Speculation Of Kafitz’s Tenure At Helm of WCS Swirls Again With Tonight’s Closed Session Meeting

Published Wednesday, January 30, 2013 at 2:11 pm

By Jesse Wood

Dr. David Kafitz

Dr. David Kafitz

Jan. 30, 2013. About the same time Watauga County Board of Elections Director Jane Ann Hodges released a statement detailing a conversation between her and Supt. David Kafitz, a closed session school board meeting to discuss personnel matters was announced on Monday afternoon to take place tonight.

Hodges released details of that conversation after prodding from school board member Barbara Kinsey, who said this incident was “another story that wasn’t particularly good” for Kafitz and Watauga County Schools in general.

The meeting is scheduled for tonight at 6 p.m. at the Gragg Education Center. While no school board members or school officials are talking about the specifics of the meeting, there is much speculation swirling around town that it regards Kafitz’ future – or lack there of – at the helm of Watauga County Schools.

This same speculation existed last week after school board agenda items, including personnel and attorney-client privilege matters, were added to a work session after Kafitz’s notorious Mellow Mushroom incident.

“There’s no indication of action pending in any of these matters, but in light of the controversy over an incident involving Superintendent Dr. David Kafitz, it will be closely watched,” read Steve Frank over the airwaves on WATA-1450 AM last week.

Before that meeting took place last Thursday, an official with the school system was asked if Kafitz’s situation would be discussed.

“Some of the rumors and speculations, there may be something to them, or people may be chasing ghosts,” that person said. “Honestly, I just don’t know.”

Well, Kafitz’s behavior at Mellow Mushroom wasn’t directly discussed at that work session meeting, however Chris Campbell, an attorney from Asheville that specializes in education law was present. Watauga County Schools is a client of Campbell, who represents nearly 30 other county schools systems. Normally, he doesn’t attend school board meetings – closed or open. 

Portion’s of Campbell’s biography on his firm’s webpage reads: “Chris’s practice includes a focus on education and legal training for Boards and Administrators. In addition to full-time representation of public clients, his practice includes complex personnel investigations, construction litigation and school funding issues.”

Campbell will be present once again on Wednesday to help the school board on “how we should work” through challenging issues, Kinsey said.

However, Kinsey wouldn’t disclose any more details about tonight’s meeting.

“You can’t discuss everything thoroughly in public. Every little nugget gets picked up on,” Kinsey said, adding that she understands the public’s concern for complete transparency. 

While most meetings are required to be held open to the public, N.C. General Statutes allow a board to meet in private for several reasons, including “to consider the qualifications, competence, performance, character, fitness, conditions of appointment or conditions of initial employment of an individual public officer or employee or prospective public officer or employee; or to hear or investigate a complaint, charge, or grievance by or against an individual public officer or employee.”

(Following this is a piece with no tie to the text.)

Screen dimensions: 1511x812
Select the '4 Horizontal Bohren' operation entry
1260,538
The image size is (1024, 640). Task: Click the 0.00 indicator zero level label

Unless a school board member speaks candidly after the fact, it’s possible we won’t know the topics of discussion – even after the closed-session meeting. The board isn’t required to release minutes from the closed session meeting unless the school attorney reviews those minutes and deems them releasable, said Jennifer Combs, administrative assistant to the superintendent. 

Even though the Election Day conversation with Hodges happened before the Mellow Mushroom incident, it wasn’t publicly revealed until after the pizzeria incident came to light.

Right after the Mellow Mushroom incident was revealed, Kinsey said that the incident wouldn’t put Kafitz’s job in jeopardy. 

“We are not to that point yet,” Kinsey said last week. “Hopefully, we won’t get to that point.”